Cos mi tu brzydko pachnie.... Wszyscy znamy to zdjęcie, "chodzi" w necie od miesięcy, jako żart, bo przypadkiem, czy nie, kierowca to wypisz, wymaluj nasz Płemieł.
Dzisiaj Wyborcza ogłasza na całą Polskę, że jacyś ludzie rozlepiaja to zdjęcie na ulicach. Oczywiście, na jednym wydechu przypominają Kurskiego i dziadka z Wehrmachtu, jako przykład nikczemnych działan PiS. W TVN słyszę, w Drugim Sniadaniu Kabotynów, oczywiście, że niech sobie Kurski zaprzecza ile chce, a oni i tak wiedzą, ze to on za tym stoi.

"Jarosław Charłampowicz, koordynator kampanii Bronisława Komorowskiego na Dolnym Śląsku: - To dzieło jakiś domorosłych ekstremistów. Naoglądali się Jana Pospieszalskiego w telewizji czy czytali posła Górskiego na łamach "Naszego Dziennika" i teraz mamy efekty. Nam właściwie te ulotki pomagają, bo przecież dla każdego myślącego człowieka jest jasne, że ich autorzy mają problemy z głową."
Oczywiście, bardzo łatwo wyśmiać to zdjęcie, bo ojciec Tuska miał wtedy 9 lat itd, itp. NO, WŁASNIE... BARDZO ŁATWO.
A jak to było wtedy z tym dziadkiem? Kto wyszedł z tym pierwszy? Czy nie Najsztub na łamach „Przekroju” 3 października 2005 r. ?
P. Najsztub: „Czy pana dziadek służył w Wehrmachcie?
D. Tusk: Obaj dziadkowie wojnę spędzili godnie, jeden w dwóch obozach koncentracyjnych, a drugi…

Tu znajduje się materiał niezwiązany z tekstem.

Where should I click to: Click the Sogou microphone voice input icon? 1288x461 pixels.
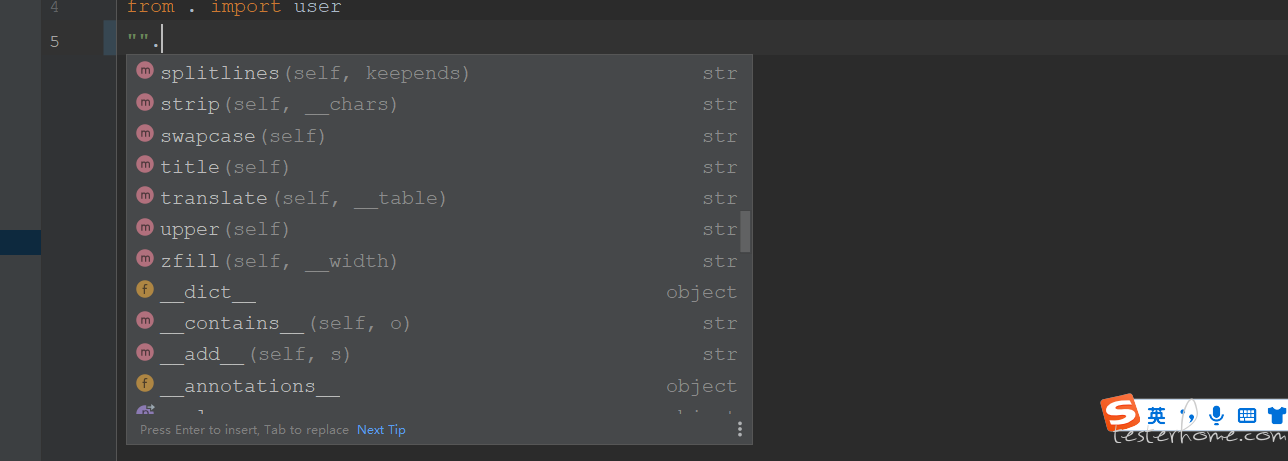tap(1217, 415)
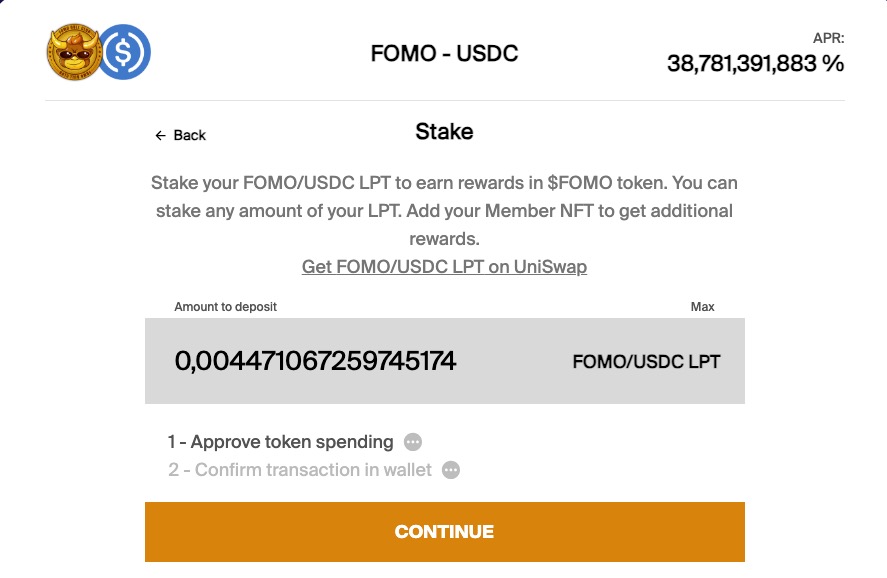887x578 pixels.
Task: Click the FOMO/USDC LPT token label
Action: pos(646,362)
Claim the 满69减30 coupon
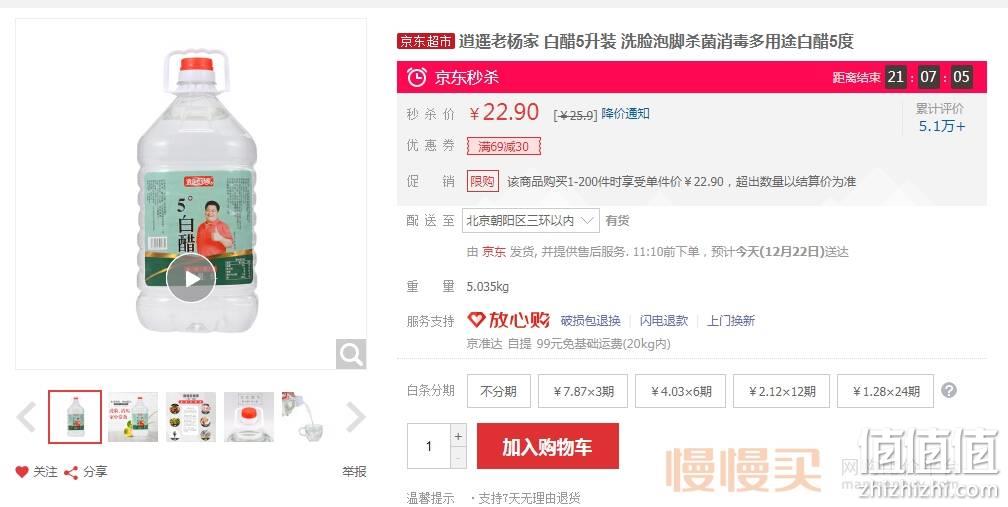The image size is (1008, 507). point(504,147)
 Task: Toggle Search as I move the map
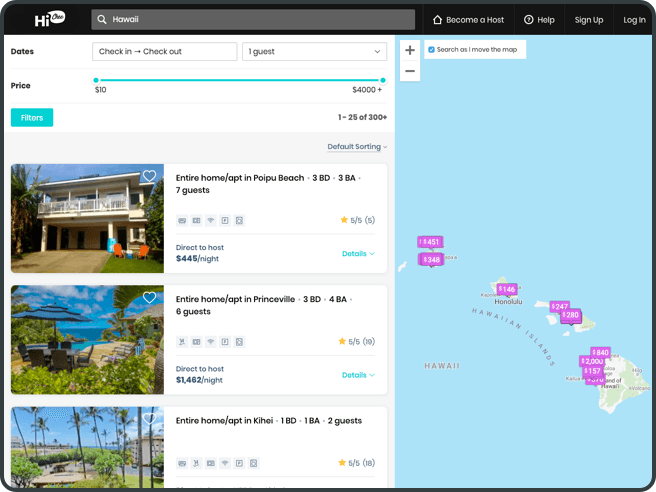point(431,49)
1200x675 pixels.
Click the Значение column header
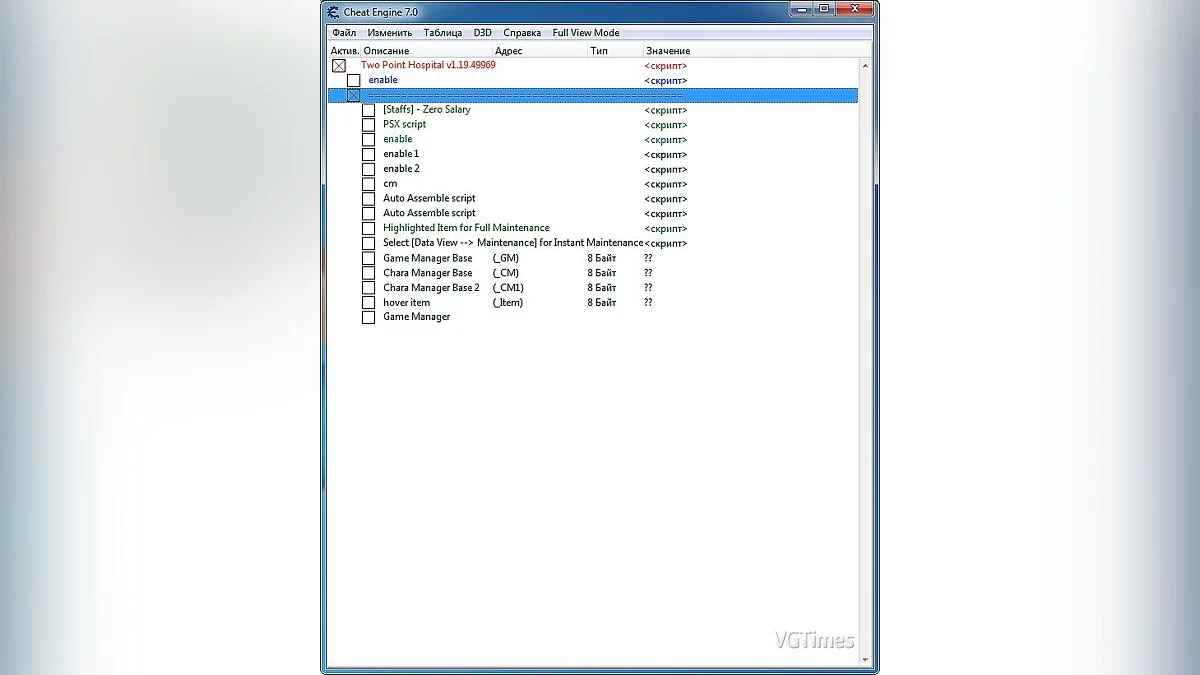point(668,50)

P. Najsztub: Pytam, bo huczą czarne plotki, pomówienia. Może za chwilę ktoś coś takiego o pana dziadku będzie kolportował i zanim pan się przebije ze skutecznym sprostowaniem, może minąć tydzień i to wtedy pan będzie ofiarą prowokacji.
D. Tusk: To jest jedna z 20 paskudnych plotek, jakie moi konkurenci rozsiewają na mój temat”.
W miedzyczasie sztab Tuska i pan Protasewicz, wiedząc, ze nie zatrzyma plotek, postanawia zaatakować pierwszy.
16 października 2005 r. Angora publikuje wywiad z Jackiem Kurskim.
K. Pastuszko: „Zaczyna pan wyciągać haki na drugą turę?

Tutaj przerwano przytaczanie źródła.